| Task directions |
Range to reproduce from the entries below: the line with "RuheForst – Messe Flensburg 2026 (722, 2245)", the line with "Tierhaltung (441, 2307)", and every line in between. Give them exactly and give nothing else.
= = = = =
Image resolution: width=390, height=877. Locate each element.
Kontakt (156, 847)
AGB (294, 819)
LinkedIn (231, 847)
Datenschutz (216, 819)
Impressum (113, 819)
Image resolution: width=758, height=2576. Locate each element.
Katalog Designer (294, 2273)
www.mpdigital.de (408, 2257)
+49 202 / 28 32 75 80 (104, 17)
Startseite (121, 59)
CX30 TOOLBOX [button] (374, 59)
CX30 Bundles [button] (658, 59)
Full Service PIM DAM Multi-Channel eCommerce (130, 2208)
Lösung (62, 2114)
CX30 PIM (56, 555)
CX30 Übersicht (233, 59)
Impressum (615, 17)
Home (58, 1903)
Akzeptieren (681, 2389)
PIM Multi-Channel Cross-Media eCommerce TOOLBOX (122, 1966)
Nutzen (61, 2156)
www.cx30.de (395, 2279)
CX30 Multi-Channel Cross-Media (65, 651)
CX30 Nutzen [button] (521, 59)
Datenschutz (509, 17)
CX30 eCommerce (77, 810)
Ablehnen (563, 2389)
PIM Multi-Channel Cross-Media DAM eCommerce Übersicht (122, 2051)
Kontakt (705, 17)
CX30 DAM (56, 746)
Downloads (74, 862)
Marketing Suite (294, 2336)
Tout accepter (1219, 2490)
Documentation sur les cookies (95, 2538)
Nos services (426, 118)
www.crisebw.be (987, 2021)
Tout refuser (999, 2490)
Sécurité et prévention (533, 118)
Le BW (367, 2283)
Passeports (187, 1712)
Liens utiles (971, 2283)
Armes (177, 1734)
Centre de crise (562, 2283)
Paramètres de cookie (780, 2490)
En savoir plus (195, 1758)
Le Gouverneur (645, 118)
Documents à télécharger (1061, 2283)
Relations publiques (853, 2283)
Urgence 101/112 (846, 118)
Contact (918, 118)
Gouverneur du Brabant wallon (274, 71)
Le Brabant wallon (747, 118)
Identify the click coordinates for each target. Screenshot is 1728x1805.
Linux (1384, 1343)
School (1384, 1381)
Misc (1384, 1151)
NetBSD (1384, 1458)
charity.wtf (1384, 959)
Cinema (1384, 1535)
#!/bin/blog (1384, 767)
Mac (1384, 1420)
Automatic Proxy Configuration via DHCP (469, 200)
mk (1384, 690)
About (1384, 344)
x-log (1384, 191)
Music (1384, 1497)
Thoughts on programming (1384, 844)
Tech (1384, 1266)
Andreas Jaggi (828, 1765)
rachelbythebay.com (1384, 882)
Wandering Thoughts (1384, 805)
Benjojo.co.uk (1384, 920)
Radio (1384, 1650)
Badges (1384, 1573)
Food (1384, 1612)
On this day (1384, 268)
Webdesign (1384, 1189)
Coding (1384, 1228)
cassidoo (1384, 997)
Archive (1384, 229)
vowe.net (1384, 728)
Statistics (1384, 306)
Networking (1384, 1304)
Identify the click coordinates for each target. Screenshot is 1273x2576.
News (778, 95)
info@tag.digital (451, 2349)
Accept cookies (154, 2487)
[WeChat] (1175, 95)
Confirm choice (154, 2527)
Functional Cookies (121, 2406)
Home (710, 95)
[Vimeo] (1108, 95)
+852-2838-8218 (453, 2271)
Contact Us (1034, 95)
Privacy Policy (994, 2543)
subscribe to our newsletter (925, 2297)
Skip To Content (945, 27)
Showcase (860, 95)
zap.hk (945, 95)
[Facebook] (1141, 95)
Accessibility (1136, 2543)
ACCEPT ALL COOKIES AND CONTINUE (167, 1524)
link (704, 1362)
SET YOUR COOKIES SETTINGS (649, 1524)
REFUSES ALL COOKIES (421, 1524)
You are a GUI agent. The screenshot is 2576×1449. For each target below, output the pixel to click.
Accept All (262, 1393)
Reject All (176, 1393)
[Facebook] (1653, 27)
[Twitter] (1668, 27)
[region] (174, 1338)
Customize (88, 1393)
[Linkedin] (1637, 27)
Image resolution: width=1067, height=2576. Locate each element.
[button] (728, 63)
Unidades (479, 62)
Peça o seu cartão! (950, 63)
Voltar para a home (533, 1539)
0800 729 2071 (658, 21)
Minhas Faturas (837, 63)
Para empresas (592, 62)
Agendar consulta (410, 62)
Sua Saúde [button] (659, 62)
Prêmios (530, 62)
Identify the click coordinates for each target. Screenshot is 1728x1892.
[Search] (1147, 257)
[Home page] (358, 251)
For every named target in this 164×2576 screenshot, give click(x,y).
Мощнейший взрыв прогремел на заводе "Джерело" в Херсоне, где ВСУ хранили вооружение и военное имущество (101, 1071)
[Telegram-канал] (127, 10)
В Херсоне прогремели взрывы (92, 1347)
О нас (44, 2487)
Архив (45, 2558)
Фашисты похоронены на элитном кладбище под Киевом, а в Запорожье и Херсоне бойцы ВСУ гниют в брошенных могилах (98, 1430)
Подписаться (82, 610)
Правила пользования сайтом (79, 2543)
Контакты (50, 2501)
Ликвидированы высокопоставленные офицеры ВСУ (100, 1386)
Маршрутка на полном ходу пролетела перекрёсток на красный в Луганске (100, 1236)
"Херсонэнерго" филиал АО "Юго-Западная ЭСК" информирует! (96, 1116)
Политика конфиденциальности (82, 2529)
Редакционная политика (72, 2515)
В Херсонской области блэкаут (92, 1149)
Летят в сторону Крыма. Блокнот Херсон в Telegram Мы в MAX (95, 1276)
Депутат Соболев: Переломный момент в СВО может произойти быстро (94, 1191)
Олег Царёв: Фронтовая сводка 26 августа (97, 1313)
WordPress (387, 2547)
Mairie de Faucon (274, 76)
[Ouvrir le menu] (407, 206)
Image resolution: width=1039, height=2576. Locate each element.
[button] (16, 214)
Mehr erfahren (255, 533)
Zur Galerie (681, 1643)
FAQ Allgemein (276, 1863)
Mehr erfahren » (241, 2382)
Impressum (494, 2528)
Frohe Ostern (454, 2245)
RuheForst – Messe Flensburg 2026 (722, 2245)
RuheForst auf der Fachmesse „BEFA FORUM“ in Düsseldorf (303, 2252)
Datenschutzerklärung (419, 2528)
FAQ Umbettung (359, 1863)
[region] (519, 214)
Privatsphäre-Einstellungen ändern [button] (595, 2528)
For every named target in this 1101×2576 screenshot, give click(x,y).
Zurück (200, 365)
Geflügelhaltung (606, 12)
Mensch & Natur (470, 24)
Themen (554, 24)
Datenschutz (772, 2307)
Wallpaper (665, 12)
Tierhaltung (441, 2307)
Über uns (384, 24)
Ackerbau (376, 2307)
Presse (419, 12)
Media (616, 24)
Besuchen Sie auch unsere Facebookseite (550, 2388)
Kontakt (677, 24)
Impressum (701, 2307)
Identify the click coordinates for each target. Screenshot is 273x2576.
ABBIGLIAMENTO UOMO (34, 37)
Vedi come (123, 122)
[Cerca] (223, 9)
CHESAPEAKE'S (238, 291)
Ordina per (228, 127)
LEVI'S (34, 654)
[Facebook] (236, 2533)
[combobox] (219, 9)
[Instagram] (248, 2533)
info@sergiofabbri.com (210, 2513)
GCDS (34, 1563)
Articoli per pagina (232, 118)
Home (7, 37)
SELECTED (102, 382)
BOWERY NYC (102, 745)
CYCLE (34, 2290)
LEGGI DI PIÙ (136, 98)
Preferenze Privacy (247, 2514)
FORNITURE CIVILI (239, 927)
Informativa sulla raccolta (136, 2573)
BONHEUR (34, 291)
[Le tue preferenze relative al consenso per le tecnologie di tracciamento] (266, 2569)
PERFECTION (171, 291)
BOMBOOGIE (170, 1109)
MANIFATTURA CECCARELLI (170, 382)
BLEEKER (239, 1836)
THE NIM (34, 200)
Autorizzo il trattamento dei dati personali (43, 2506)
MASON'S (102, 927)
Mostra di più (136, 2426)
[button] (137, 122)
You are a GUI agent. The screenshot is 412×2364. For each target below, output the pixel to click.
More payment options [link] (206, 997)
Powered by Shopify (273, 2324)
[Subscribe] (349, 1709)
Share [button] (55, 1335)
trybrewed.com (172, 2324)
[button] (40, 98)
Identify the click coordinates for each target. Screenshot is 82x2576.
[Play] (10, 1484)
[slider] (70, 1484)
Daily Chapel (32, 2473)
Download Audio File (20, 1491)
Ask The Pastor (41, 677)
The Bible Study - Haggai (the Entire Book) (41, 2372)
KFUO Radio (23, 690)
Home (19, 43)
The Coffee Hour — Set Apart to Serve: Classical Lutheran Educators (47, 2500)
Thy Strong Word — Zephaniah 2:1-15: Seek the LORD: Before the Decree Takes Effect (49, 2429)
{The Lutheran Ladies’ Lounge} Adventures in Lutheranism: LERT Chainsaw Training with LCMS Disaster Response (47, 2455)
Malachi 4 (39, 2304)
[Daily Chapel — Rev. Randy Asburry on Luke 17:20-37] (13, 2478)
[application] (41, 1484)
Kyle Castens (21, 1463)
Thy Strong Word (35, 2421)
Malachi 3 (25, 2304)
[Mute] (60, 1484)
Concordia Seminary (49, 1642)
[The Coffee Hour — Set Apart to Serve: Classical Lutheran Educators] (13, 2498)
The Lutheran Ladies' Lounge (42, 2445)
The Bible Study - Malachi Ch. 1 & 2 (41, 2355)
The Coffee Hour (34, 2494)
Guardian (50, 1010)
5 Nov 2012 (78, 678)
= = = = =
| Output of the exercise |
RuheForst – Messe Flensburg 2026 (722, 2245)
RuheForst auf der Fachmesse „BEFA FORUM“ in Düsseldorf (303, 2252)
Datenschutzerklärung (419, 2528)
FAQ Umbettung (359, 1863)
[region] (519, 214)
Privatsphäre-Einstellungen ändern [button] (595, 2528)
For every named target in this 1101×2576 screenshot, give click(x,y).
Zurück (200, 365)
Geflügelhaltung (606, 12)
Mensch & Natur (470, 24)
Themen (554, 24)
Datenschutz (772, 2307)
Wallpaper (665, 12)
Tierhaltung (441, 2307)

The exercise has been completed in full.